Messieurs les Chefs d'Etat et de gouvernement,
Messieurs les Secrétaires généraux,
Excellences,
Mesdames et Messieurs,
Je vous souhaite la bienvenue ici à Genève, au salon Telecom World. Que toutes les personnes qui ont contribué à la réussite de cet événement - je pense en particulier à l'UIT - soient chaleureusement remerciées.
Au fil des ans, Telecom World est devenu un salon où l'on discute non seulement
- du développement des technologies de la communication, mais aussi
- de la manière dont elles sont utilisées.
La devise "open networks - open minds" l'exprime clairement:
nous voulons parler aussi bien de la forme que du contenu. Nous voulons être libres d'utiliser les technologies selon nos besoins et de communiquer comme nous l'entendons.
La communication, source d'unité
La communication nous permet de créer un monde commun à tous.
Mais nous ne voyons pas notre monde de la même façon. Selon nos diverses cultures, langues ou religions nous avons des avis très divers concernant les problèmes et les solutions de notre monde. On le constate déjà dans les petits détails :
Nous les Suisses, nous nous plaisons à montrer toujours la même face du Mont Cervin (Matterhorn), dont l'aspect espiègle a conquis le monde entier. Mais le Cervin comporte aussi une face sombre, ingrate et dangereuse. Chaque année, des alpinistes y laissent leur vie. Notre image du Cervin ne peut être complète que si nous considérons cette montagne sous toutes ses faces.
Tout est donc une question de points de vue.
Plusieurs éclairages sont nécessaires pour faire apparaître la vérité. Une image commune du monde met en évidence les problèmes qui nous menacent et que nous devons résoudre. Ensemble.
La participation de tous, condition d'une véritable communication
Une telle entente n'est possible que si toutes les opinions sont exprimées et que chacun a voix au chapitre.
La communication dépend surtout des infrastructures à disposition. En tant que ministre des infrastructures j'en suis conscient : Les canaux de communication sont au moins aussi importants que l'énergie, les transports sur la route, le rail ou aériens. La pauvreté, les atteintes à l'environnement ou la migration sont des problèmes qui affectent la planète entière; leur résolution nécessite l'utilisation de canaux de communication à l'échelle mondiale.
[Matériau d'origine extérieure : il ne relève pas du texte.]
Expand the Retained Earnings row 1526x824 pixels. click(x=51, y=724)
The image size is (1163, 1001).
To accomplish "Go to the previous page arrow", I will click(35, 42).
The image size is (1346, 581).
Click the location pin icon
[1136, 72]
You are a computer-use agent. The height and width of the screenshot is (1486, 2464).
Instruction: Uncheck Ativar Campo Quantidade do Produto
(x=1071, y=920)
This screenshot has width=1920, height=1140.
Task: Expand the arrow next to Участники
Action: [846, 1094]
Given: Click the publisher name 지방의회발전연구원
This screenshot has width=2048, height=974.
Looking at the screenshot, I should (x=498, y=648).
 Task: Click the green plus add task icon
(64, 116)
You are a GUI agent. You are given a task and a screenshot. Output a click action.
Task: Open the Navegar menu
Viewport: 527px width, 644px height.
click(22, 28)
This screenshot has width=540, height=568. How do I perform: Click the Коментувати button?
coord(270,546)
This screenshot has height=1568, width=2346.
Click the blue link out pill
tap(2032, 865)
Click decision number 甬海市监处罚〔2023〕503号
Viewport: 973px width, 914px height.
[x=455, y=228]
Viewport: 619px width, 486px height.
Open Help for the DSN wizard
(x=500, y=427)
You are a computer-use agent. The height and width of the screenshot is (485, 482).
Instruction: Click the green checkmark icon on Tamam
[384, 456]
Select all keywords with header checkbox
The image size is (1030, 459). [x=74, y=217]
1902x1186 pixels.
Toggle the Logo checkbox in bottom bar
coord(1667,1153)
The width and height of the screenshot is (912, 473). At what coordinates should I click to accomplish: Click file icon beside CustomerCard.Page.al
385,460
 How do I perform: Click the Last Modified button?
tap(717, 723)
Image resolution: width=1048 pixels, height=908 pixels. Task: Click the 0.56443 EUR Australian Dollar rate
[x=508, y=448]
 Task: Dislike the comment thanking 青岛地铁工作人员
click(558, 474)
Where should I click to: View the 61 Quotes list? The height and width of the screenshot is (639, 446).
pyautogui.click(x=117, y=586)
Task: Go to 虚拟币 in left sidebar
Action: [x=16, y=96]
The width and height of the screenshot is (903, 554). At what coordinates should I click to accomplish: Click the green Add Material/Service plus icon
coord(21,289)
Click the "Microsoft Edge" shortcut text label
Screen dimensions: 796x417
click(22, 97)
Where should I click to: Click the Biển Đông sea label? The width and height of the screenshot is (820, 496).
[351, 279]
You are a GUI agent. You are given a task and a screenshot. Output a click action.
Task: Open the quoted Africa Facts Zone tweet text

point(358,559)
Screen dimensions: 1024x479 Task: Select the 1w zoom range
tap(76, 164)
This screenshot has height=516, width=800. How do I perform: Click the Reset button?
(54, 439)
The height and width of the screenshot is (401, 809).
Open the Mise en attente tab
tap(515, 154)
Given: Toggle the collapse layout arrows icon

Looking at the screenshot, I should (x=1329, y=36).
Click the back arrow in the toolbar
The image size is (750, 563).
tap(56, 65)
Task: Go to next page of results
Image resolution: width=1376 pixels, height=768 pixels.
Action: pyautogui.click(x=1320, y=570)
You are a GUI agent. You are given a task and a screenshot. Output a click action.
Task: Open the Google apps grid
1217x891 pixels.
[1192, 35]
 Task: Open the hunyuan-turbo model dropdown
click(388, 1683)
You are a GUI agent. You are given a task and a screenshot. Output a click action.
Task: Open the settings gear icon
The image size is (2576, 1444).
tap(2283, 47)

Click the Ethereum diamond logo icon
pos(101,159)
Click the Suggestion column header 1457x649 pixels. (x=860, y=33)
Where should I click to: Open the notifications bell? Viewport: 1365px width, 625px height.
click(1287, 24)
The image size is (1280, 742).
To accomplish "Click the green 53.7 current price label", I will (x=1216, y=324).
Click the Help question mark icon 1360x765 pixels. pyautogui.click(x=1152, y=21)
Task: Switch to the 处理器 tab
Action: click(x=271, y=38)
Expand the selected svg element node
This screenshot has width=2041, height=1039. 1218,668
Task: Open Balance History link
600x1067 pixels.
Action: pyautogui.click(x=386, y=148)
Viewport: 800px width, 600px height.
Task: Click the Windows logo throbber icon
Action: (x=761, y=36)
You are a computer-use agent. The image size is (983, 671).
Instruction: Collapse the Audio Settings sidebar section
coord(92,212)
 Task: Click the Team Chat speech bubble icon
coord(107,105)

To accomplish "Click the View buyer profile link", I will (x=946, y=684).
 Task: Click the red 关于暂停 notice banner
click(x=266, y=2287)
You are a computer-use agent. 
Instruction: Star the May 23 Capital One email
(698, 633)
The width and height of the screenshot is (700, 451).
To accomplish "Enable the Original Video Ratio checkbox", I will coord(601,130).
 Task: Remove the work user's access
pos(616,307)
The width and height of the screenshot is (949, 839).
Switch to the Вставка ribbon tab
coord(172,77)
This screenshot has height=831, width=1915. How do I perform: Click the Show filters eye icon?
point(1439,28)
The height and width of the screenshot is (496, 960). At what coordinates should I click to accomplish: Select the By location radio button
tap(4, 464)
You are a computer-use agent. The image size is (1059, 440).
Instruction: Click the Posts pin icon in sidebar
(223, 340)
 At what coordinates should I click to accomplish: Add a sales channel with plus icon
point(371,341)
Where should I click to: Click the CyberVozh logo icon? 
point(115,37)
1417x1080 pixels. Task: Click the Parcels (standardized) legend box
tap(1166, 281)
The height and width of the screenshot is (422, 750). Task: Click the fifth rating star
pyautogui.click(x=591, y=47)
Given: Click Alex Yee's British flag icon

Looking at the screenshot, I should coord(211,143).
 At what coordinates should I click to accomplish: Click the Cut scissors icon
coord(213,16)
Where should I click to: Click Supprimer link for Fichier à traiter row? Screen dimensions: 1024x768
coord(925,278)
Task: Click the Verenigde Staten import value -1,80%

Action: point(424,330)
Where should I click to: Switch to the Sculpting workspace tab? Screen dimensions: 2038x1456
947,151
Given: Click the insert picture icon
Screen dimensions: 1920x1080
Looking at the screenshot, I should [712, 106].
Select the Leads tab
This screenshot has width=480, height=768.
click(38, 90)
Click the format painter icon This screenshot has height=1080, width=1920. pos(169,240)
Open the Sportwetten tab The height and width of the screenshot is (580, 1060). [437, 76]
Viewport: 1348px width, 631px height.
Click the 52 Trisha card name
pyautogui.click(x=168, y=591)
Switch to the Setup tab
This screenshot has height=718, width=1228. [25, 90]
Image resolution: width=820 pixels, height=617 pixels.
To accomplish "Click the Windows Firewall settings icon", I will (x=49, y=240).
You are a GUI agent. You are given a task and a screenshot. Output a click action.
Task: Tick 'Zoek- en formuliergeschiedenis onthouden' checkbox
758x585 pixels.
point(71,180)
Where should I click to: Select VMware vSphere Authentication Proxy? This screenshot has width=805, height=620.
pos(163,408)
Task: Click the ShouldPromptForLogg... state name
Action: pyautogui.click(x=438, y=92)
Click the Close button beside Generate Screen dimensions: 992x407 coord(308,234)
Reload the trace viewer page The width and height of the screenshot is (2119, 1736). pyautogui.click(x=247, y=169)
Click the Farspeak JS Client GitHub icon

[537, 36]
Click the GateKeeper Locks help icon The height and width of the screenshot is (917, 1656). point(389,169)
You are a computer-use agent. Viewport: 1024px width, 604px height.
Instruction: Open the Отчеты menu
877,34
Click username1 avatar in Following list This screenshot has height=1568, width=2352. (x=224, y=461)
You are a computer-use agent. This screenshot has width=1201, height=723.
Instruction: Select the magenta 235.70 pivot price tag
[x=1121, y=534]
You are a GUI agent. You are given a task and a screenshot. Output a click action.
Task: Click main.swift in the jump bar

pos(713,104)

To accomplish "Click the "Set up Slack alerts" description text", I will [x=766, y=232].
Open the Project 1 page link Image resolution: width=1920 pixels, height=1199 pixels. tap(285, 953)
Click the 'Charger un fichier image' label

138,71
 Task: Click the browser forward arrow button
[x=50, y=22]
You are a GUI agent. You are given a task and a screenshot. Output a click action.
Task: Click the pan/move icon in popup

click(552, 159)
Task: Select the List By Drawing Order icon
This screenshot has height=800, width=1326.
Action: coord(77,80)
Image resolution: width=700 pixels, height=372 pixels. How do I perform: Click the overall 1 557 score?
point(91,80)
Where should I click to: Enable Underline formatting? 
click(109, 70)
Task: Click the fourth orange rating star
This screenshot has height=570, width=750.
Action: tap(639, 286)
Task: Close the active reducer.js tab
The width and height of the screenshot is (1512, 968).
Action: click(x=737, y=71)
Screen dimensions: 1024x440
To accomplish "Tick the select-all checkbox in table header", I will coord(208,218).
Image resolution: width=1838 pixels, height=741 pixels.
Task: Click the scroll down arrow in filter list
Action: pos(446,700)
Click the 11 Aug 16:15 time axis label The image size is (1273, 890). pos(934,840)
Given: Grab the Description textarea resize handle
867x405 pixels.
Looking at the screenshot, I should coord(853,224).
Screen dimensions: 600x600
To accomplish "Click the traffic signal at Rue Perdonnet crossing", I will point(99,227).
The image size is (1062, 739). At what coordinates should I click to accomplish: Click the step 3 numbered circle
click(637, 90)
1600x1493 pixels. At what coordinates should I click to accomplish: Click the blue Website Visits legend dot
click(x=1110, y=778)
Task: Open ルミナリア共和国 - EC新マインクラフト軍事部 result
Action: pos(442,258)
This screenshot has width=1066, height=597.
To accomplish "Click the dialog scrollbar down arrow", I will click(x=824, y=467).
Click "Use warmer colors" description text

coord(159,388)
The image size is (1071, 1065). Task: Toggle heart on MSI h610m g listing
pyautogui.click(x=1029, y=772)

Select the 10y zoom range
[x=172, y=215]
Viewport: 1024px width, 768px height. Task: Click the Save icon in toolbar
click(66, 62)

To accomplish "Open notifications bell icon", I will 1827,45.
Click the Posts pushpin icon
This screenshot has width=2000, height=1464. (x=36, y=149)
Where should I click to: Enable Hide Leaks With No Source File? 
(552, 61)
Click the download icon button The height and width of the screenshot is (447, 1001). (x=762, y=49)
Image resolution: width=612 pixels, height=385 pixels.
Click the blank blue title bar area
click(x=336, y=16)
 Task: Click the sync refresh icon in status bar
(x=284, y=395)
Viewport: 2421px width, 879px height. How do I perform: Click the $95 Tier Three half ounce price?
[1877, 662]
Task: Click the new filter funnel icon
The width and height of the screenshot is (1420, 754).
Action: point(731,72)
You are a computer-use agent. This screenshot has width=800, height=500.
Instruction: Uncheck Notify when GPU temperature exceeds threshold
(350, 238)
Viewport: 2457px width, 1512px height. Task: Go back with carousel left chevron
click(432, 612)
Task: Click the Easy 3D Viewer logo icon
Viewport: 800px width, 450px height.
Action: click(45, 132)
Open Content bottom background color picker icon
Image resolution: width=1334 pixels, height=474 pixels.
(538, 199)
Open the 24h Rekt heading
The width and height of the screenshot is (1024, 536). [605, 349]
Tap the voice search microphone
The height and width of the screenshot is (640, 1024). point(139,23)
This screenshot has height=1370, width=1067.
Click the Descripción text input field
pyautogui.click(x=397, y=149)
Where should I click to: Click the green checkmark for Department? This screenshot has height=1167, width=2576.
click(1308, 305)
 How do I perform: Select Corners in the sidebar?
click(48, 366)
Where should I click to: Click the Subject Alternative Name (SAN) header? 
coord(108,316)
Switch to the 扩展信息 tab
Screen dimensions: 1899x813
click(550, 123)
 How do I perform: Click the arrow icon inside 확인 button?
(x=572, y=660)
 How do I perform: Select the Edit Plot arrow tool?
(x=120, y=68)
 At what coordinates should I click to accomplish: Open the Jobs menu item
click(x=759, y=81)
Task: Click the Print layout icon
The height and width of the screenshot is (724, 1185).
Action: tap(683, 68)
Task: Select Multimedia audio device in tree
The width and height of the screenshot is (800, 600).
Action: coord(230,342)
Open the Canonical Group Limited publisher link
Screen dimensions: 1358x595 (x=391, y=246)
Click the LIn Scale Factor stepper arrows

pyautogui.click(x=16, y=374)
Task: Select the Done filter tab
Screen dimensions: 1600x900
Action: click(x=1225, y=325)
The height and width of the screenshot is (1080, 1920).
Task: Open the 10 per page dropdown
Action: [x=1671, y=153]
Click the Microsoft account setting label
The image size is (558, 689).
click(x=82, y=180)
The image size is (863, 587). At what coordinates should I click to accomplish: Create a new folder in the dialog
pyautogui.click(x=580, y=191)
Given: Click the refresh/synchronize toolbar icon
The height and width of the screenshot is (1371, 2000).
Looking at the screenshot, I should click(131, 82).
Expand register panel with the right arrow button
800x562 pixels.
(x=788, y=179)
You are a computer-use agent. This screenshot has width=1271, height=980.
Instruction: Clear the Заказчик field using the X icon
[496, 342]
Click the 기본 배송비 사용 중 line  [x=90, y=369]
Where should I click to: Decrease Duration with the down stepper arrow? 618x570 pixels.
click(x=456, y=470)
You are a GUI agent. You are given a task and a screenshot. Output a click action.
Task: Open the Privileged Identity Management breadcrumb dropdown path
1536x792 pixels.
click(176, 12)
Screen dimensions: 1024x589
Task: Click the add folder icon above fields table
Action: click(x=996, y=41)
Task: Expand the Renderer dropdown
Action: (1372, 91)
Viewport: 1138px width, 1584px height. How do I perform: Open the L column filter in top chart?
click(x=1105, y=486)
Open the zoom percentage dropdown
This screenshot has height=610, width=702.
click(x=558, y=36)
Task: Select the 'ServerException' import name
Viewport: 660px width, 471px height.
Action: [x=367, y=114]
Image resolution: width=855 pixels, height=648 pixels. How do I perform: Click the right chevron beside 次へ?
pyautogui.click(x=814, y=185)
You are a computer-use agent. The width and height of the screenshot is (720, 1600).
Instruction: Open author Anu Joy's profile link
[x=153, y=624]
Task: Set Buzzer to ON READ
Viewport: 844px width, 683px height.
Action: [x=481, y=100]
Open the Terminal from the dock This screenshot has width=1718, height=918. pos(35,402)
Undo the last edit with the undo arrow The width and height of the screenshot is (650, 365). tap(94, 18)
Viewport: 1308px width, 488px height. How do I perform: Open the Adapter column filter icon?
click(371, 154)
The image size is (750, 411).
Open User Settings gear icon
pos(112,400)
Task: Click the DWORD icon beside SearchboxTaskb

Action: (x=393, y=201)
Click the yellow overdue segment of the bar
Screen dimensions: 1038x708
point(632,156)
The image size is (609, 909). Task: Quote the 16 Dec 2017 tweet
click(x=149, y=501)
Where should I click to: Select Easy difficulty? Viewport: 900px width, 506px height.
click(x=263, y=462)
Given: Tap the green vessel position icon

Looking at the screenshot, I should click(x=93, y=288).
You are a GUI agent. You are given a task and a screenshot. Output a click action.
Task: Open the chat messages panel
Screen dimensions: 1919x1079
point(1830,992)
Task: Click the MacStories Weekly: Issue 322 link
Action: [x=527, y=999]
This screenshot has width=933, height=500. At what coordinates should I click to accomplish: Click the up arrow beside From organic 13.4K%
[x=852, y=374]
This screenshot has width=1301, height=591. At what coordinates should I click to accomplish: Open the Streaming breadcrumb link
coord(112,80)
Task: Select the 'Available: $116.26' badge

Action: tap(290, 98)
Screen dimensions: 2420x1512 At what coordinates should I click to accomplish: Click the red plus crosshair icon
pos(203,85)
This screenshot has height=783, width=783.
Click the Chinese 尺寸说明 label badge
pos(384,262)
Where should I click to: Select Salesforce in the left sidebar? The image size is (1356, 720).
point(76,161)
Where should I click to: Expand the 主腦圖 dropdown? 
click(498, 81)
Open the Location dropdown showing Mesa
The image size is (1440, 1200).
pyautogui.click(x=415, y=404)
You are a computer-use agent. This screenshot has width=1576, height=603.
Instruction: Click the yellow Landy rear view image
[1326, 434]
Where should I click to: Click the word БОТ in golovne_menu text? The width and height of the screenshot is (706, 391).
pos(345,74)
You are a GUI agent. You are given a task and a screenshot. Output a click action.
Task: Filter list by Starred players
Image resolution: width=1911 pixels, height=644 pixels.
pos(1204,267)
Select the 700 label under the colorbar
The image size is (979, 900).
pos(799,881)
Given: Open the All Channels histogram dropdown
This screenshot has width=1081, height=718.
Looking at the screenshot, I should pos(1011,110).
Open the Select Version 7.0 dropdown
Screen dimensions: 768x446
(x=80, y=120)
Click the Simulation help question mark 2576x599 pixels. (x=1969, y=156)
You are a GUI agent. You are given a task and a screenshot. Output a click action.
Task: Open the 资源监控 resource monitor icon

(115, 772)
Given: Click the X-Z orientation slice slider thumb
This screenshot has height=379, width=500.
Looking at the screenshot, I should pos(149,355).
Les nouvelles technologies ouvrent des voies de communication novatrices dont profitent avant tout celles et ceux qui, récemment encore, n'avaient aucun accès aux télécommunications.
Il est réjouissant de constater que la téléphonie mobile se développe rapidement dans les pays pauvres. Le fossé numérique reste toutefois bien présent, malgré tous les efforts consentis pour le combler. Dans les pays en développement, moins de 20% de la population disposent d'un raccordement fixe. Moins de 1% des Africains possèdent un raccordement à large bande, donc un accès à l'internet 2.0.
Liberté de s'exprimer
Nous ne devons pas tolérer une société de l'information à deux vitesses. La devise "open networks - open minds" implique également que chacun ait le droit de communiquer librement au moyen des divers réseaux disponibles. Le jour où cet objectif sera atteint, alors nous pourrons dire que les nouvelles technologies contribuent à la démocratisation mondiale que nous appelons de nos voeux. La contradiction et le désaccord sont les ferments de la démocratie.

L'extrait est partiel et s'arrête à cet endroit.